We’re living central Haiti at 1500m. One of the predominant crops in our area are sweet potatoes but it’s our assessment that there is a lot of room to improve yields here. Sweet potatoes are so suited for our climate that they actually grow as weeds here. Once a field has been planted in sweet potatoes it will always have sweet potatoes.
One problem that we’re having is that a certain percentage of the roots are infested with a mystery disease. I have seen any insects. When you cut into one of the sweet potatoes it’ll have black streaks throughout it. If you happen to cook one by accident it VERY bitter and tastes incredibly toxic. Our neighbours’ sweet potatoes have the same issue. The picture below is of a particularly bad sample.
Thanks for sharing photos. I have an initial thought based just on the pattern on the damage but photos of any lateral roots and the outside of the tuber would help confirm or deny my thought. Do you have any photos of the roots and of the outside of the tuber?
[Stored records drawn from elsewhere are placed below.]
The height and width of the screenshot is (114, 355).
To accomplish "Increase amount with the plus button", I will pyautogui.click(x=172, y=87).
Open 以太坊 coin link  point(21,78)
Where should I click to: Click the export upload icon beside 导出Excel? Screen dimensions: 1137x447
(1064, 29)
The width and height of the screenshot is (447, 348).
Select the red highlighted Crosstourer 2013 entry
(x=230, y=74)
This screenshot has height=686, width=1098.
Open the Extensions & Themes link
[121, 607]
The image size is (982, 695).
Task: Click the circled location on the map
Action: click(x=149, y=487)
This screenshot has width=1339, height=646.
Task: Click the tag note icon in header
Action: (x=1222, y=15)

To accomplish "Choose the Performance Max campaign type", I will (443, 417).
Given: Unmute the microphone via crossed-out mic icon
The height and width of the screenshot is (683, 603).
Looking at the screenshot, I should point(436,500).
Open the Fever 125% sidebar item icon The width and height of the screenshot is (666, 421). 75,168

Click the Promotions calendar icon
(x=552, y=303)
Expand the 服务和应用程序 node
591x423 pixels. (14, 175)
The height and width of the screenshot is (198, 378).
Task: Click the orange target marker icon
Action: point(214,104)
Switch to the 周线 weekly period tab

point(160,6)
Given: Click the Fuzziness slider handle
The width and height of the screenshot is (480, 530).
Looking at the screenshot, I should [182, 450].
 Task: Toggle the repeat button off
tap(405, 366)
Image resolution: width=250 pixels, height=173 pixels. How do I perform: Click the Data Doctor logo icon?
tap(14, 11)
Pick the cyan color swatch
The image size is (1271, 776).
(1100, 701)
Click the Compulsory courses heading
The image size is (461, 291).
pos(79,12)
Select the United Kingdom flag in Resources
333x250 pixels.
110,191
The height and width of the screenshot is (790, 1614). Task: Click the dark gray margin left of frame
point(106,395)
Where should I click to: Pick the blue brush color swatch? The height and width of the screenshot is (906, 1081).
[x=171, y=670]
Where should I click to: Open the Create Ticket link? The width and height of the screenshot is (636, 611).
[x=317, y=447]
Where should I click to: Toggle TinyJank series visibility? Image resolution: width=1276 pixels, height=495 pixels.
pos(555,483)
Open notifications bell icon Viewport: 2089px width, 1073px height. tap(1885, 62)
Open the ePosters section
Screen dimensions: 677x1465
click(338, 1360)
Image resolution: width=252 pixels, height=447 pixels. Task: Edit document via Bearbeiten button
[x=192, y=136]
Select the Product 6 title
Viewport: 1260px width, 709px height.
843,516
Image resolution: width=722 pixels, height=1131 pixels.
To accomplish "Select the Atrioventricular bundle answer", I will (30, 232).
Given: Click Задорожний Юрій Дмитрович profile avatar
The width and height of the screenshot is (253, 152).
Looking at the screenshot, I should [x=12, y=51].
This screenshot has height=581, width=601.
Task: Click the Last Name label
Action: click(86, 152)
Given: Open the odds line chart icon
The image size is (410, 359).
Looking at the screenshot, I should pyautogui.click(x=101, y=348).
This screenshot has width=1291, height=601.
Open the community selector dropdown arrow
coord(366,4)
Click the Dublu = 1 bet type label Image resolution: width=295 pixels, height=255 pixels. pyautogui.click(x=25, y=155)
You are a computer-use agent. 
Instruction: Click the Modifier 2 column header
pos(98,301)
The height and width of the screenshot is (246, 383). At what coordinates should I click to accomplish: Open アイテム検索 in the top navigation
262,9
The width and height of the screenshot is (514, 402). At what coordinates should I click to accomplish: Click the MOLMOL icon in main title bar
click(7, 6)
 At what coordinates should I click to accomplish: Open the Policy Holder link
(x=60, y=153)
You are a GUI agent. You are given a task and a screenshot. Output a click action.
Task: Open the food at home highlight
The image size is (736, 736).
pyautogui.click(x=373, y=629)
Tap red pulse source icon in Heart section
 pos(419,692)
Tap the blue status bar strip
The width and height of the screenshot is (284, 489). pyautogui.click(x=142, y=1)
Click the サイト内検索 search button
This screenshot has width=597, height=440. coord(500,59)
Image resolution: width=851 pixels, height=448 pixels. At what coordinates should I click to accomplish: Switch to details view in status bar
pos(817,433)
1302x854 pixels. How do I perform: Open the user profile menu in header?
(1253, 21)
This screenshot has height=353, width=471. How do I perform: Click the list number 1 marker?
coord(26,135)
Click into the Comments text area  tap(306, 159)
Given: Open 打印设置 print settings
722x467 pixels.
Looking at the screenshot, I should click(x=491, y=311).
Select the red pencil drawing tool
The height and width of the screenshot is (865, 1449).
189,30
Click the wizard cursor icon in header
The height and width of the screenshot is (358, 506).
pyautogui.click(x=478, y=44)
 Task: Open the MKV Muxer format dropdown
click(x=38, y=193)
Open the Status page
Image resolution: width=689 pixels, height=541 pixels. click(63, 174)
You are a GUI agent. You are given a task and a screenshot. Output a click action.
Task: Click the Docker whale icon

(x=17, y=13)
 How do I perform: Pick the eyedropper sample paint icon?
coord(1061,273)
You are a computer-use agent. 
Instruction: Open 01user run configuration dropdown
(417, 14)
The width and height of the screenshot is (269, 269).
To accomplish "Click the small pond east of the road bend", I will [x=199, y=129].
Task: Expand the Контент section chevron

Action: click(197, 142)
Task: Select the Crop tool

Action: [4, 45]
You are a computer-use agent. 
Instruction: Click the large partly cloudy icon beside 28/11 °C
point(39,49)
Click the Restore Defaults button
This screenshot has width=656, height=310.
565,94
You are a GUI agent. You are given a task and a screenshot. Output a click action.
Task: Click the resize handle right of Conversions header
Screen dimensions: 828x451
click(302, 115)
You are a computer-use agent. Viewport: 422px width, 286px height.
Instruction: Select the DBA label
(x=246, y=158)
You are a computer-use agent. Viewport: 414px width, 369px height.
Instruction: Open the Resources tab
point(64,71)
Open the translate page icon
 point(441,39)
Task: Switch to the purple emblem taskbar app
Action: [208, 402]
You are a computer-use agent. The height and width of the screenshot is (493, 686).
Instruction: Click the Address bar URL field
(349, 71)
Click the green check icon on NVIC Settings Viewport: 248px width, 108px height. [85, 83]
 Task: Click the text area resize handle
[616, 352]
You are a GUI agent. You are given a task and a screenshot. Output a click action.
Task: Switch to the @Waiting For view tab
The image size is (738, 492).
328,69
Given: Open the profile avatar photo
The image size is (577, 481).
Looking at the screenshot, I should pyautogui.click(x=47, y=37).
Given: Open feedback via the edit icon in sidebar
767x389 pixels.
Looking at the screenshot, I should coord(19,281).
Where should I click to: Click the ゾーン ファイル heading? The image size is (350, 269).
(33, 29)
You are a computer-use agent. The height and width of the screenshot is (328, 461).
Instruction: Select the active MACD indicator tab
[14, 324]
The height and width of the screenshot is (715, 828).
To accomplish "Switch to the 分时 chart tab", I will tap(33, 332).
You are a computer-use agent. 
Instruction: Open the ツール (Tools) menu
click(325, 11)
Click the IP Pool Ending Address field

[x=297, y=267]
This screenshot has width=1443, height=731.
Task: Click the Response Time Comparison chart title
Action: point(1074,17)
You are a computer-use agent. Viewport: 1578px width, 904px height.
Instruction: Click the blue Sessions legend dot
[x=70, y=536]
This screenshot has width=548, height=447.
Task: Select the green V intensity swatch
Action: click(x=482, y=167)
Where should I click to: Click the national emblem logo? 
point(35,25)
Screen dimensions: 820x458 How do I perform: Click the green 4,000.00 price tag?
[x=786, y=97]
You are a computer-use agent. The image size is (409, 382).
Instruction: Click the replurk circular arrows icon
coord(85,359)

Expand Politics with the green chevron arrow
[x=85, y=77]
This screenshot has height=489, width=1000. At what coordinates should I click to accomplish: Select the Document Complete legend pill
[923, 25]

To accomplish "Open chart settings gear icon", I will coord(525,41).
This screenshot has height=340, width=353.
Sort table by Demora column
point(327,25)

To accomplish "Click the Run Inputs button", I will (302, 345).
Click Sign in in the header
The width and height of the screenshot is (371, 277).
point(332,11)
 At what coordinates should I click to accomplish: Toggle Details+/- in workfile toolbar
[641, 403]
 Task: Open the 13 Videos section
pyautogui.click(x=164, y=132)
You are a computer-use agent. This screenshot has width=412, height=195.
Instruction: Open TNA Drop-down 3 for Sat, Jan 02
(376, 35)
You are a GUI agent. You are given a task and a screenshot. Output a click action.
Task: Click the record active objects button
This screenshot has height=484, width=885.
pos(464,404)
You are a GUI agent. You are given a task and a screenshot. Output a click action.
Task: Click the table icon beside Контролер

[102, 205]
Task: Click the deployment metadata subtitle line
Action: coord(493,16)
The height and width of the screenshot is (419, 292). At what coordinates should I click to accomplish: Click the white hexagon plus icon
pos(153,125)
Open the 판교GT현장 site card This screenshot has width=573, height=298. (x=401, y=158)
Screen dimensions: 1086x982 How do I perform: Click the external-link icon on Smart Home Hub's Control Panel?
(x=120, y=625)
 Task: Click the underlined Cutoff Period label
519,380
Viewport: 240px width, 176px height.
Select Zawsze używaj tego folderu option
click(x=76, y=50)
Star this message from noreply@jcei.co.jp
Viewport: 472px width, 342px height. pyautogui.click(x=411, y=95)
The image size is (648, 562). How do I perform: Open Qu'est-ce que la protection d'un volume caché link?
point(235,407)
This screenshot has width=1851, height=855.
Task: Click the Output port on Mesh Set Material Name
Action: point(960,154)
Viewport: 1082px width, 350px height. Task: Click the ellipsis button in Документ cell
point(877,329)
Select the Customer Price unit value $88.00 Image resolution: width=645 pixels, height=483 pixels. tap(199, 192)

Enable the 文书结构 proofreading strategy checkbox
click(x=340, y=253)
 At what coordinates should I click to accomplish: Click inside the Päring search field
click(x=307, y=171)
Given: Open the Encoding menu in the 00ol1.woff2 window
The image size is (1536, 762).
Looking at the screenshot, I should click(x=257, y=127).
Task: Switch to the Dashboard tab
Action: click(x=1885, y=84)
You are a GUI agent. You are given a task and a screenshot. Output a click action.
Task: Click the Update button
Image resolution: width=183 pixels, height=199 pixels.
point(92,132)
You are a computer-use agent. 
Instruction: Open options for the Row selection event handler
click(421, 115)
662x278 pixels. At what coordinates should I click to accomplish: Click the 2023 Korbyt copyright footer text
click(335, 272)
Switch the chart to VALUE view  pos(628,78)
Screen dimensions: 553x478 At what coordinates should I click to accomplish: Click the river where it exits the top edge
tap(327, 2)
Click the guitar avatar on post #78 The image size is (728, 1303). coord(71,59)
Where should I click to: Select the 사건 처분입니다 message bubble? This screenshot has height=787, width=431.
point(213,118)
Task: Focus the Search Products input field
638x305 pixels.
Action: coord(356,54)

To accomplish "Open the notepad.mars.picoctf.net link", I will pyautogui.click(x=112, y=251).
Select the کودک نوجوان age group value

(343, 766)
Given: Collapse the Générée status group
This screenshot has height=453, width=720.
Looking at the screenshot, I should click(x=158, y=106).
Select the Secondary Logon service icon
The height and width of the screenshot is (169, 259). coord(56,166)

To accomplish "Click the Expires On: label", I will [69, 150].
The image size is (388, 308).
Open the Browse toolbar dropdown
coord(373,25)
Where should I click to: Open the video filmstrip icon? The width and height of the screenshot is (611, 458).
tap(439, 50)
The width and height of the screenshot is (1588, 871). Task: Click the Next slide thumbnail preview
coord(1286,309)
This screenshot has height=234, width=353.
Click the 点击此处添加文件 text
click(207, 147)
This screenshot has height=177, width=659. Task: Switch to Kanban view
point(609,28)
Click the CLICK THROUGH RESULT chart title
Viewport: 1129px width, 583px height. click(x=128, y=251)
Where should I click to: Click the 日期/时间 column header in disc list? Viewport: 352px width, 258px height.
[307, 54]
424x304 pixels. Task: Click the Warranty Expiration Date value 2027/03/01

I don’t still have this particular sweet potato. I actually took this picture a few months ago when I found this particularly bad specimen. I will keep my eye out for another one that I can take a picture of. I can say though that I have not been able to identify good sweet potatoes from the bad without cutting into them. With some batches that we’ve bought from neighbours we’ve had to cut into them all rather than boiling them whole just simply to avoid getting a mouthful of bad sweet potato.
I have noticed recently that some of the leaves that are growing on various plants around our place seem to be infected with something. I don’t know yet if there is a correlation with the bitter root problem but I’ll put a picture here. It might be a red herring though. Also some sweet potatoes seem to develop a waxy, black coating that I usually peel off but again I haven’t correlated that with the bitter taste. I can also try to add a picture of that here when I find it.
To be honest, the first photo you sent reminded me strongly of what root-know nematode damage looks like on the inside of banana corms when you cut them open, but if you don’t see scabby lesions on the surface of the sweet potato tubers, I don’t think it could be caused by RK nematodes. They need an entrance into the tuber and would leave a mark on the outside. From what you are describing, I do think that it’s a soil pest/pathogen and that the leaves you photographed are a separate issue (not a bad one by the looks of it as it is affecting <30% of the leaf surface).
I’ve recently connected with some of the sweet potato experts at CIGAR trying to ID a variety in Central Africa. I’ll ask them to look at your photos to assit with a possible diagnosis!